Overall, the cancer profiles were much more heterogeneous than that of healthy samples, with differences in coverage as well as fragment lengths in many regions of the genome. We think this reflects the aberrant nuclear packaging of cancer genomes.

How did you incorporate DNA fragmentation profiles into a cancer screening technique?

RS: We developed a machine learning model called “DNA evaluation of fragments for early interception,” or DELFI. Using 10-fold cross validation on DNA fragmentation profiles from 208 patients, we trained DELFI to classify whether a sample of cfDNA is from a healthy individual or a patient with cancer.

We trained DELFI on short and long fragment counts for each bin, along with chromosome arm and mitochondrial copy numbers. The patients with breast, lung, ovarian, colorectal, bile duct, or gastric cancer were gathered from various hospitals in Denmark, the Netherlands, and the United States.

Our method detected 73% (152 out of 208) cancer patients. When combined with information about mutations (identified through targeted sequencing), DELFI detected 82% of cancer cases. It misclassified as cancer 4 cases of 215.

As mentioned earlier, we think the cfDNA from cancer patients is from a mixture of blood cells and cancer tissue of origin. Thus, we trained DELFI to further classify the tissue type of origin and were able to achieve a 61% accuracy.

With more data and a better understanding of how DNA fragmentation profiles behave in different types or stages of cancer, and also other diseases, we think DELFI could be further improved.

What kinds of things can we learn by monitoring DNA fragmentation profiles during treatment? E.g., will we be able to know more quickly if a patient is responding to treatment?

VV: We looked at DNA fragmentation profiles of 19 non-small-cell lung cancer patients with targetable mutations in EGFR or ERBB who were undergoing treatment. We previously showed that by sequencing these genes in cfDNA, we can measure the mutant allele fraction as a way to monitor the response to treatment.

Excitingly, the abnormality in the fragmentation profiles tracked well with the mutant allele fractions. There’s a lot of potential here, but the use of DELFI to monitor disease requires further study.

How does looking at DNA fragmentation profile compare with other methods for detecting cancer from cfDNA, like looking at mutations or copy number changes?

RS: Our method has the potential to be very sensitive—we’ve detected cancers with tumor fraction levels below 0.1% as estimated by the mutant allele fraction by targeted sequencing. 
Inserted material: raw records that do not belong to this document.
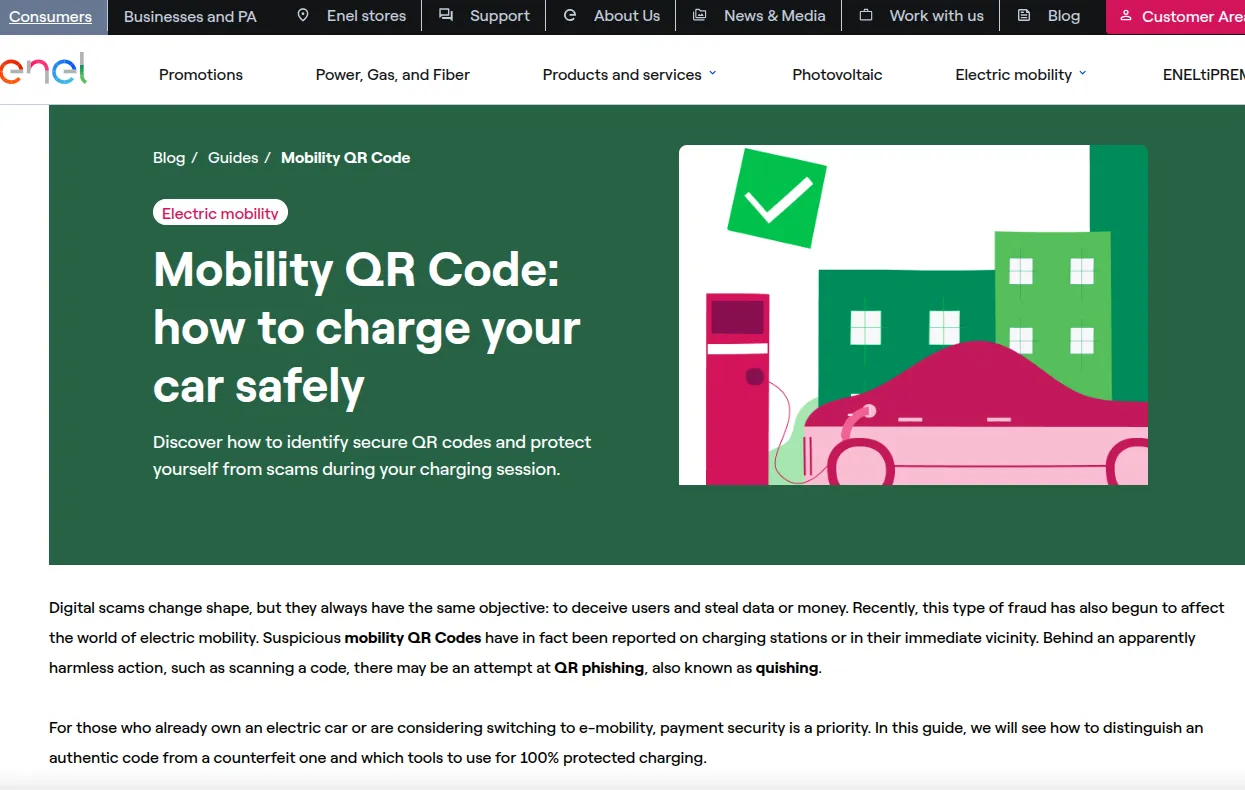Switch to Businesses and PA tab
The width and height of the screenshot is (1245, 790).
coord(190,16)
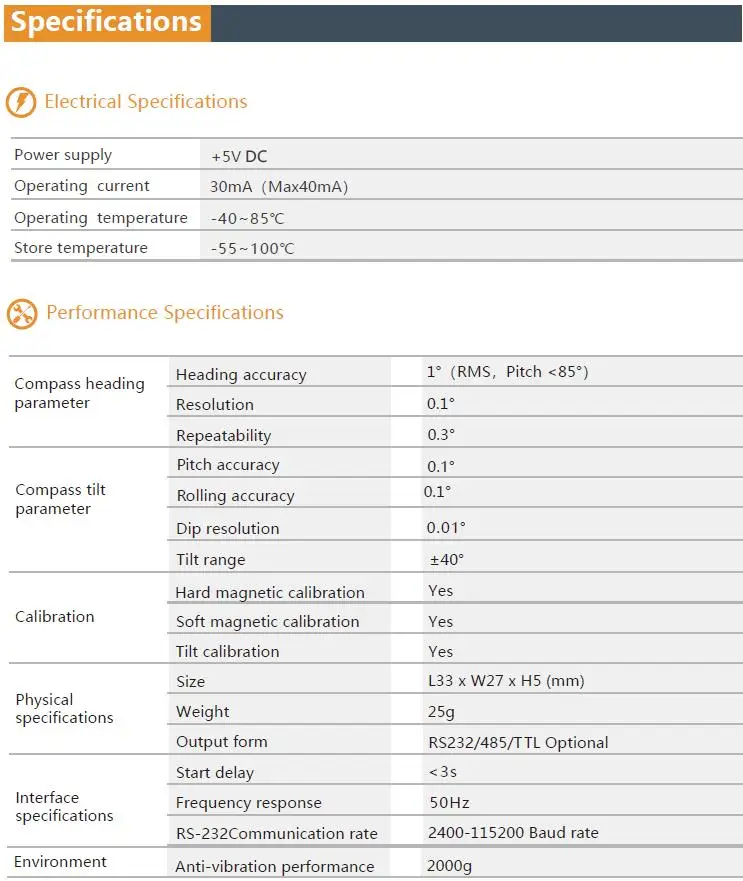
Task: Select the Electrical Specifications heading
Action: (146, 102)
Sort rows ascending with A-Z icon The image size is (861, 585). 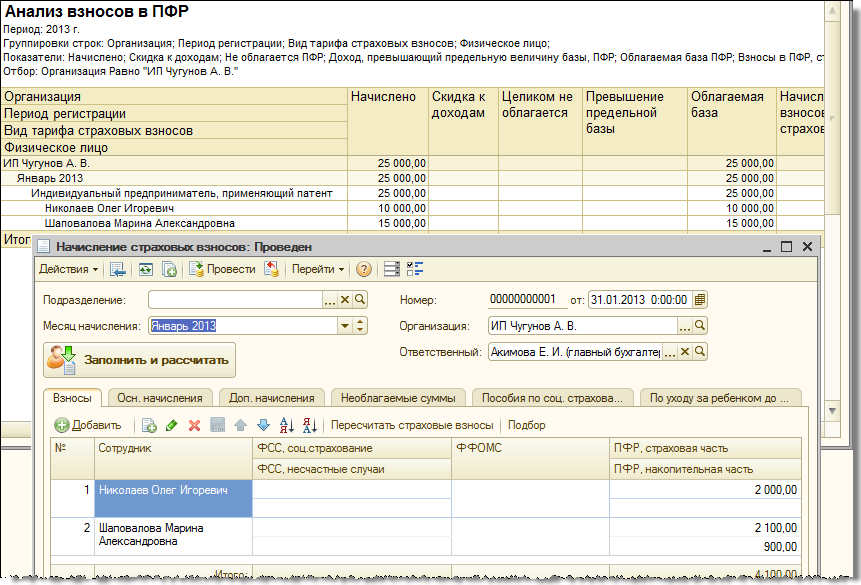click(287, 425)
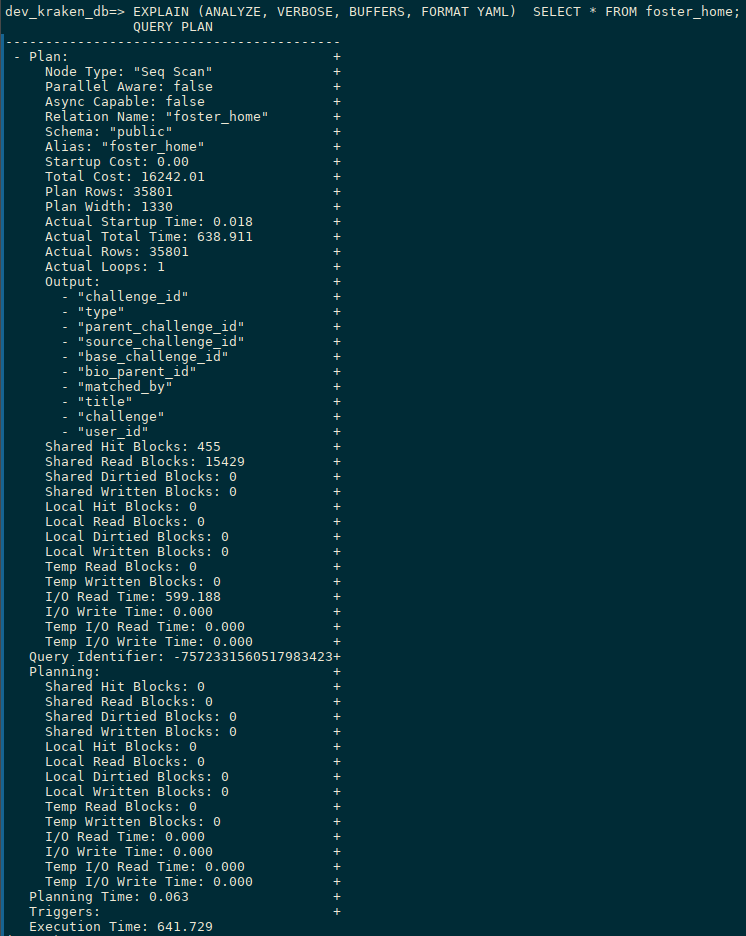This screenshot has height=936, width=746.
Task: Click the Actual Total Time 638.911 line
Action: click(149, 236)
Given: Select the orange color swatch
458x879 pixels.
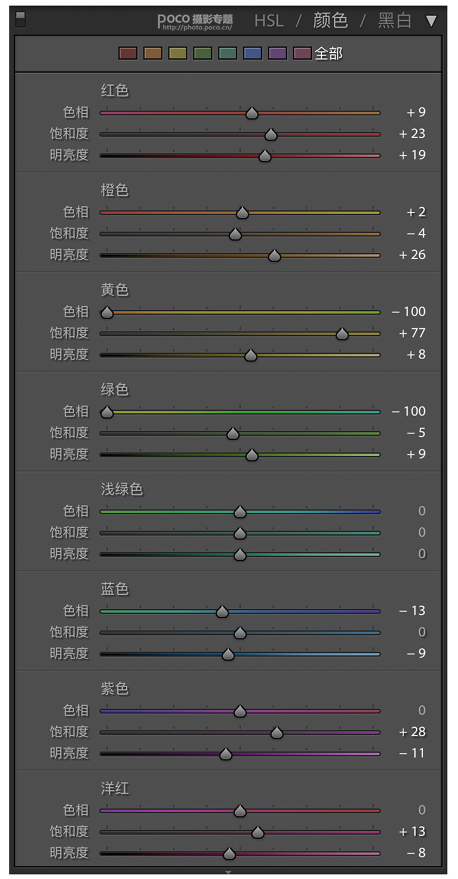Looking at the screenshot, I should tap(152, 53).
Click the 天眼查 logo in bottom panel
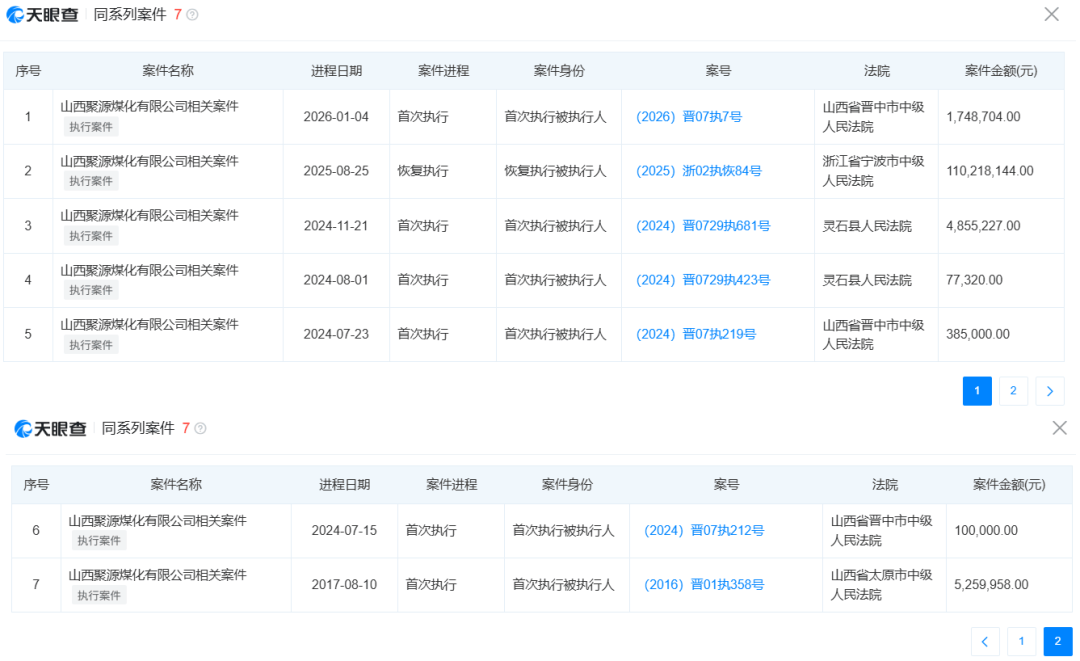 tap(50, 429)
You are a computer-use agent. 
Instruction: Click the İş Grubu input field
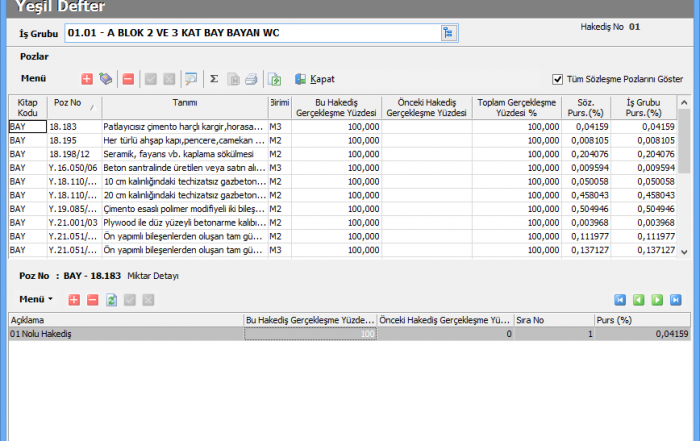pyautogui.click(x=250, y=33)
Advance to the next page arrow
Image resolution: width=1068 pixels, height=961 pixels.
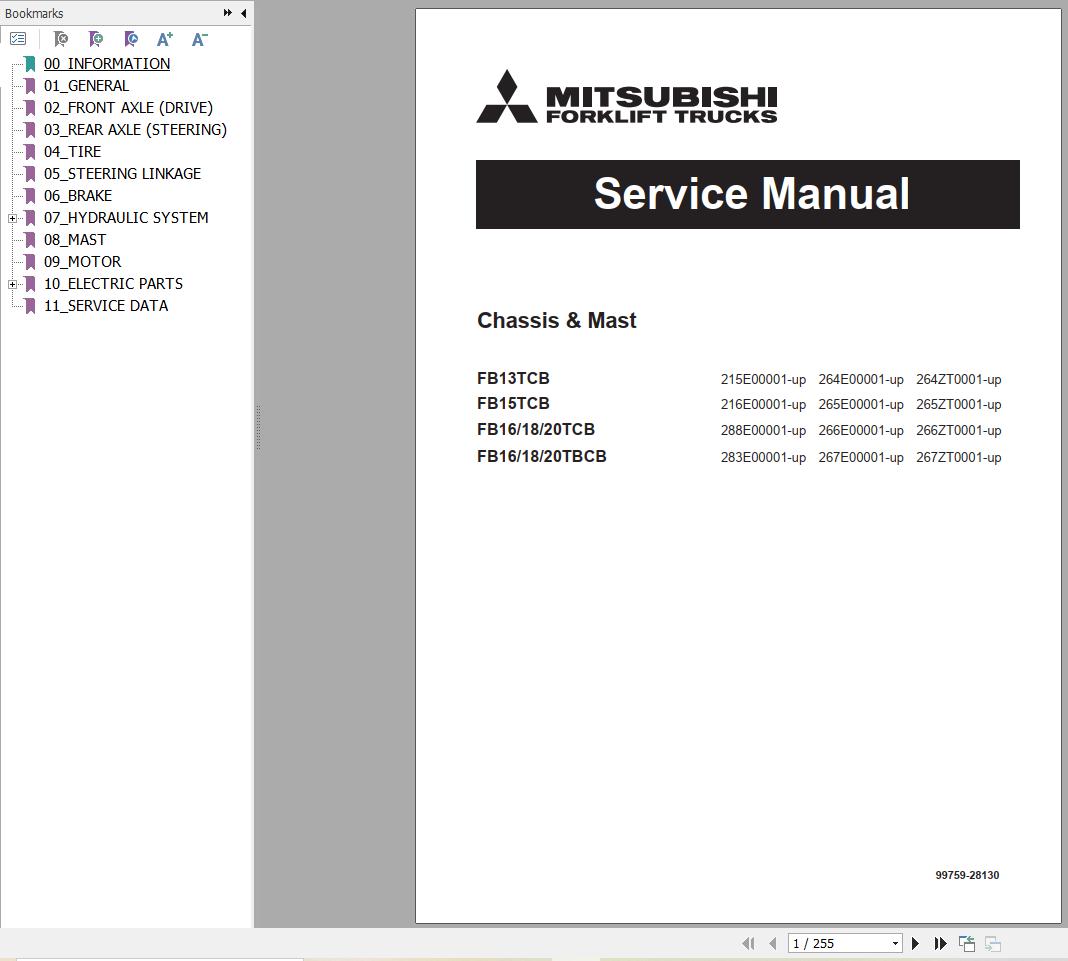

It’s also cost-effective, since we use low-coverage whole genome sequencing. Mutation-based approaches, in contrast, require very deep sequencing. Targeted sequencing is one way to get around the cost, but typically these approaches target fewer than 100 well-known drivers of human cancer. Many cancers do not have alterations in these genes, especially at the early stages of disease.

VV: Although we were able to detect altered profiles across all of the cancer types we’ve tested so far, one thing to keep in mind is that certain cancers are more likely to shed DNA into the blood stream. So some cancer types may be better suited for cfDNA assays, whether fragmentation- or mutation-based.

What are some of the next steps with this work and questions you’re excited to answer?

RS: We are excited to evaluate DELFI in large-scale prospective studies and learn what DNA fragmentation can tell us about the biology of different cancers and other diseases. While these first results are promising, it was a pilot study with a couple hundred patients. We are currently working on analyzing a much larger number of healthy individuals patients with various common cancers.

VV: Another question we have is whether patients with other conditions would have altered DNA fragmentation profiles. We are further evaluating this aspect as this could potentially affect the specificity of the method. Alternatively, DELFI could emerge as a way to detect diseases beyond cancer.

We’re also excited about the translational potential for DELFI. We were able to detect a wide range of abnormalities—changes in chromatin structure, copy number, and mutations—using very low sequencing coverage. This means it’s feasible to develop DELFI into a cost-effective screening mechanism for high-risk populations.